BBC Worldwide has recently signed a deal with technology firm Azureus allowing users of Azureus' Zudeo software in the US to download hundreds of episodes of BBC programmes via a file-sharing network for the first time, the corporation has announced. Until now, most BBC programmes found on peer-to-peer file-sharing networks have been illegal copies.
The most commonly used software to download BBC programmes illegally has been Azureus, leading to their rise as a major technology player. Azureus claims that they are simply a method of sharing files and any illegaly activity is due to the file sharers and not the mechanism through which it is achieved. Was Niels Bohr innocent in the development of the atomic bomb following his "controlled" nuclear fission experiments?

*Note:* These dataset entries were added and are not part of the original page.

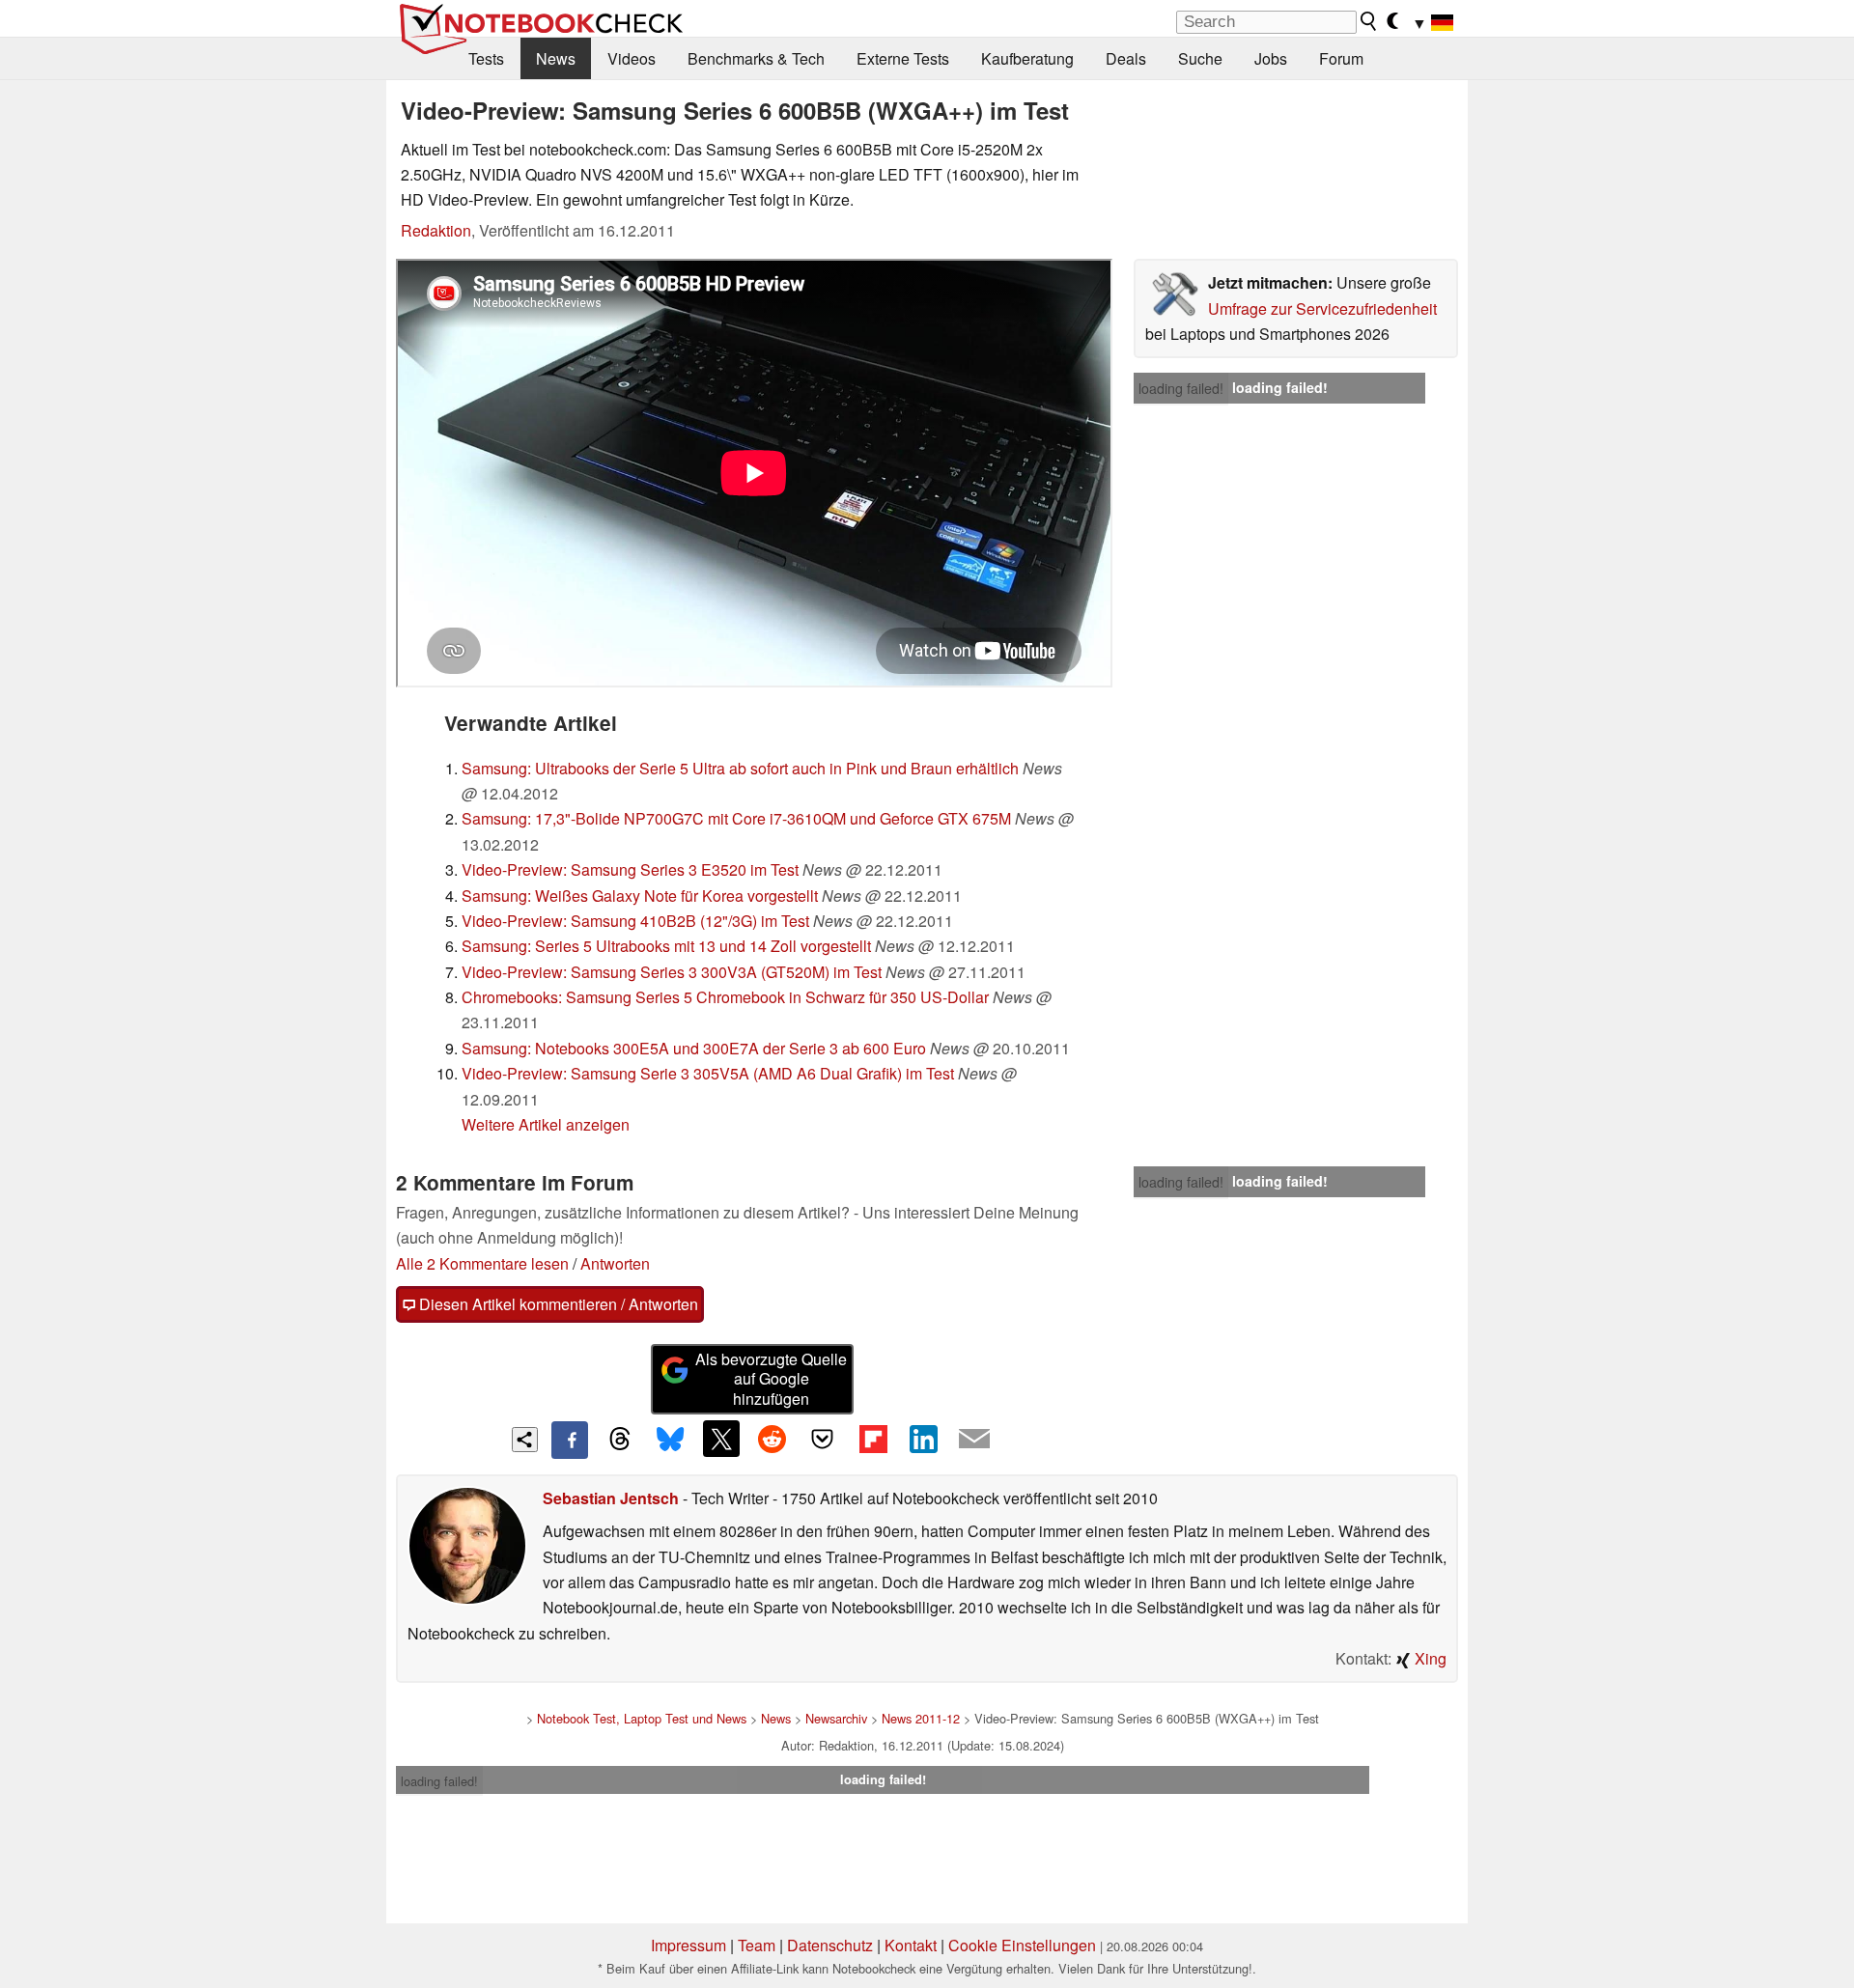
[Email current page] (974, 1439)
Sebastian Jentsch (611, 1498)
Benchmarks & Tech (756, 58)
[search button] (1369, 21)
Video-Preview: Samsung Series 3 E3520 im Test (630, 869)
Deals (1126, 58)
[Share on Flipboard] (873, 1438)
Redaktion (436, 230)
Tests (486, 58)
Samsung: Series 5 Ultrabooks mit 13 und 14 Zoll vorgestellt (666, 946)
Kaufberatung (1027, 58)
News (556, 58)
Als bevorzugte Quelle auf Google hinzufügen (771, 1379)
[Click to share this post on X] (721, 1438)
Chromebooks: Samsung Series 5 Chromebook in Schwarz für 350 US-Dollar (725, 997)
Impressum (688, 1945)
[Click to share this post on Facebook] (569, 1439)
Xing (1429, 1658)
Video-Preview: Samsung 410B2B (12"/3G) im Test (635, 921)
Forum (1341, 58)
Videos (631, 58)
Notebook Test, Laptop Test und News (641, 1718)
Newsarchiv (836, 1718)
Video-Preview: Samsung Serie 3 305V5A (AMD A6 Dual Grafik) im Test (708, 1073)
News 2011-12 (921, 1718)
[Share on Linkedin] (923, 1438)
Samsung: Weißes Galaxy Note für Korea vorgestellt (640, 895)
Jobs (1270, 58)
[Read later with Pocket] (822, 1438)
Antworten (615, 1263)
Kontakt (911, 1945)
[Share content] (525, 1440)
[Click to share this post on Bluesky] (670, 1439)
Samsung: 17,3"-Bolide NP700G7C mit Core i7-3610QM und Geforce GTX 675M (736, 818)
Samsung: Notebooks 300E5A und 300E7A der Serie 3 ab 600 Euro (694, 1048)
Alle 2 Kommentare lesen (482, 1263)
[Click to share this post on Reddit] (771, 1438)
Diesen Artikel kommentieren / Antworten (556, 1304)
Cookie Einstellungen (1022, 1945)
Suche (1200, 58)
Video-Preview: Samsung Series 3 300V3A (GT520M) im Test (672, 972)
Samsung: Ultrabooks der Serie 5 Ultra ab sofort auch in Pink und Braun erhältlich (740, 768)
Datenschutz (830, 1945)
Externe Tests (903, 58)
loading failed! (1180, 388)
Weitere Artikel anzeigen (546, 1124)
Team (756, 1945)
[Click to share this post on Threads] (620, 1439)
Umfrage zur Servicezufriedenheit (1322, 308)
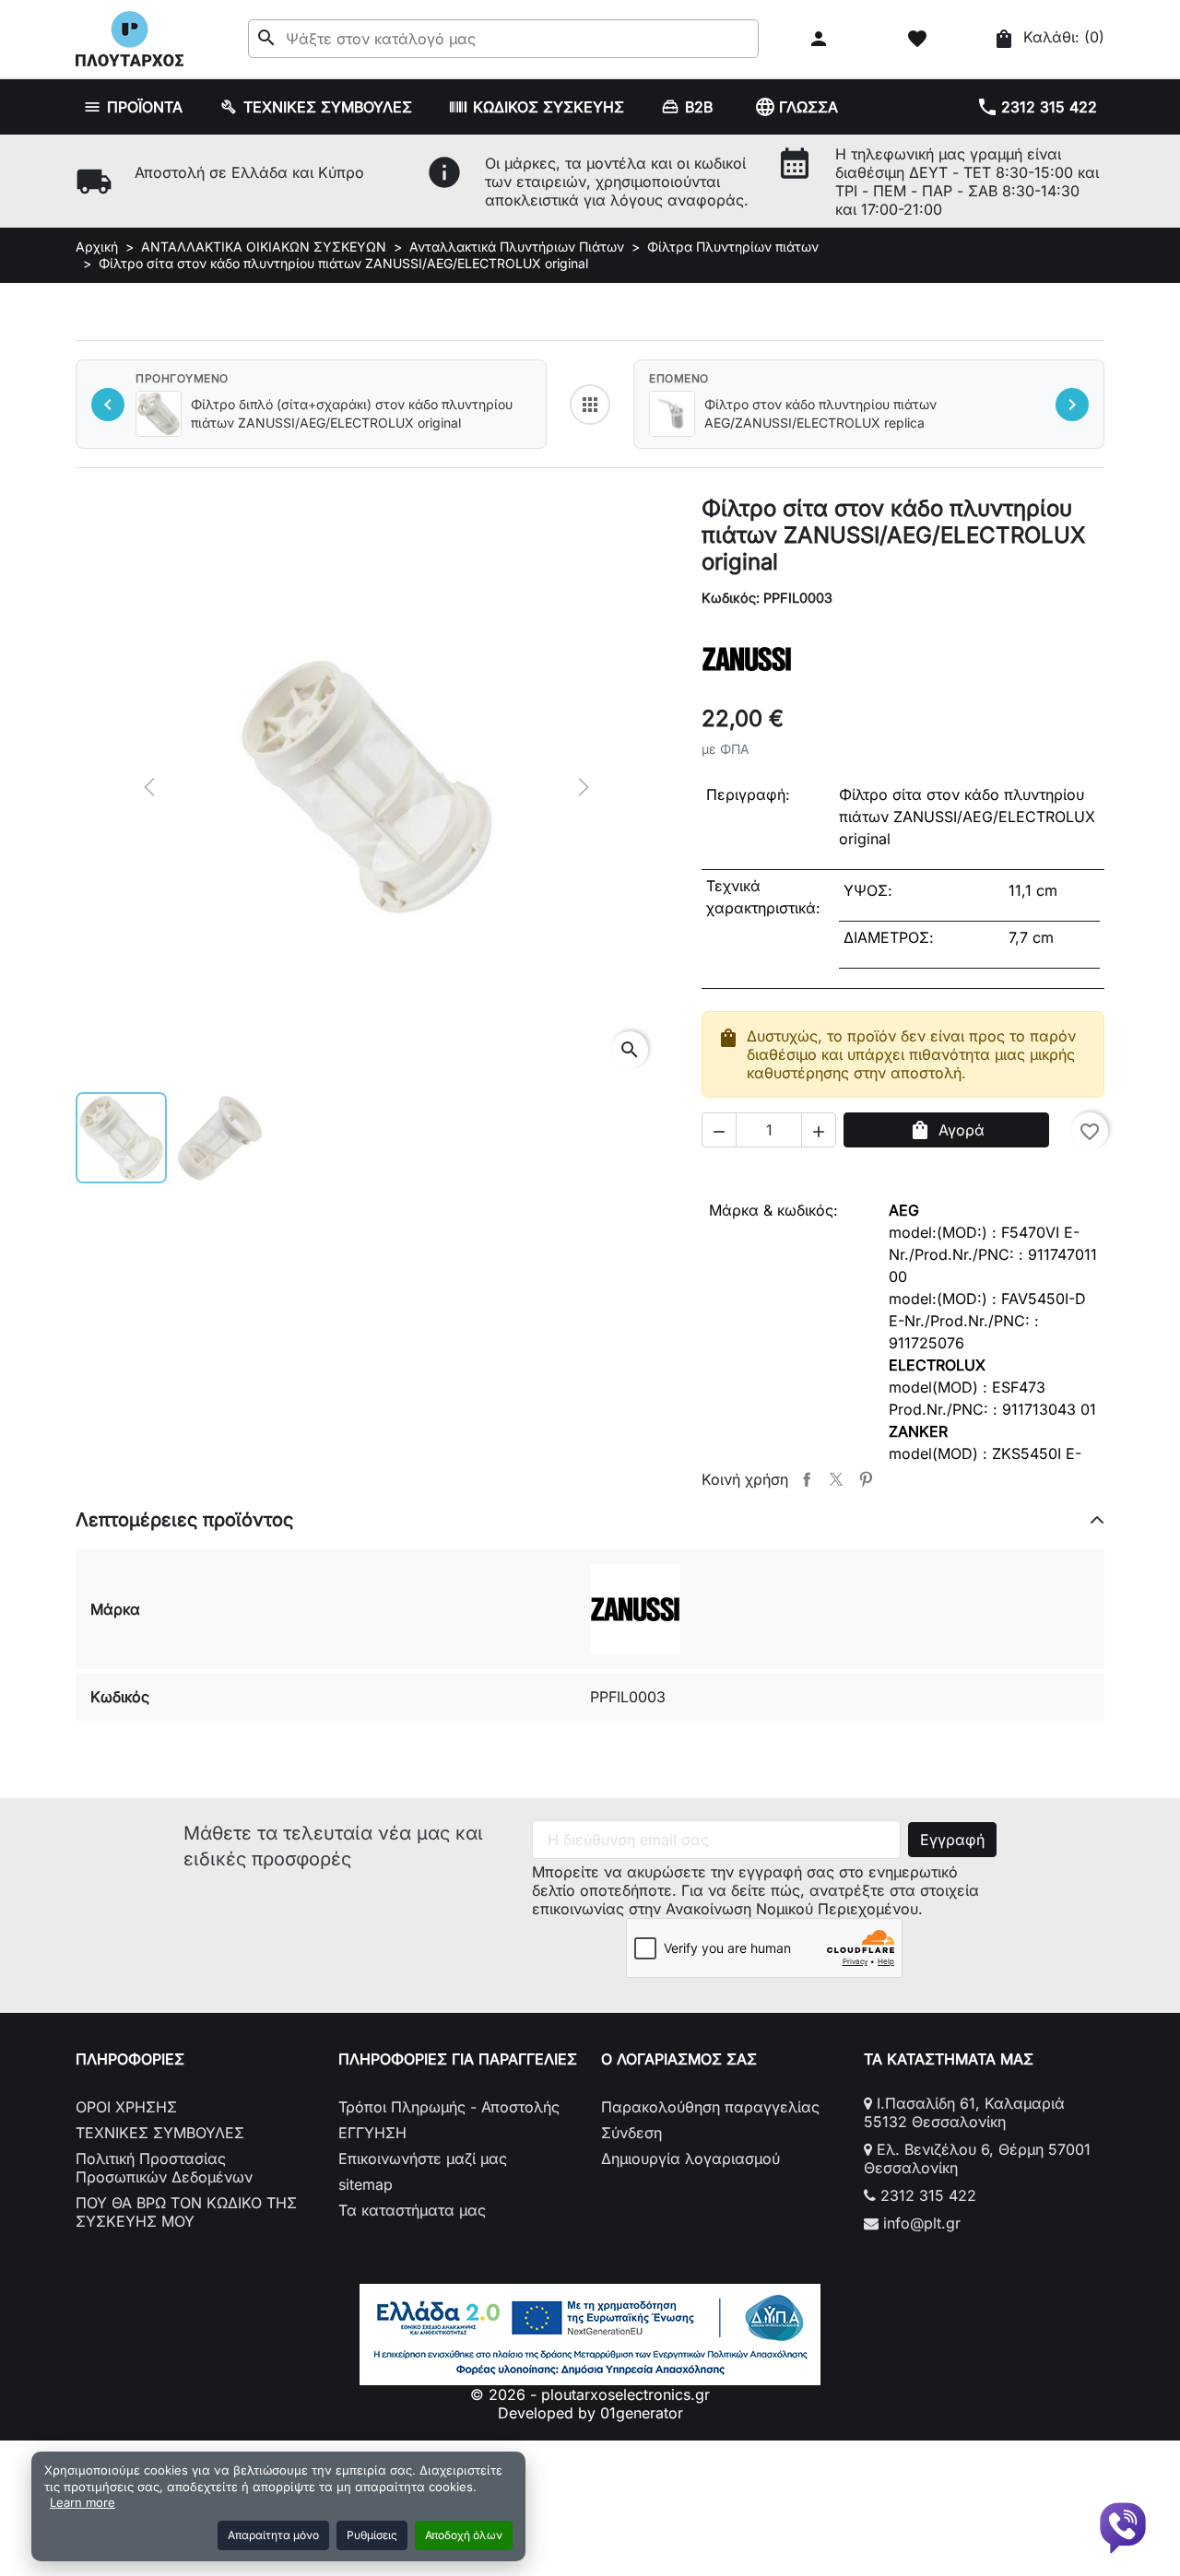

So is this a good move - if you can't beat them, join them and hope they adopt the DRM model more widely? Depending on how this agreement is implemented, will it add some BBC authorisation to the P2P networks in general? Will official BBC downloads be available alongside the illegal ones through a generic bittorrent manager or will their be a special BBC Bittorrent manager?
Lots of questions, lots of potential - whatever happens I think it's great that BBC programmes are available on as many platforms as possible and as widely as possible. As someone working in production, the main thing I want is for people to see my work. I fully support legal file sharing and hope that partnerships such as this will mark a move towards high quality, authorised television available over the torrent networks.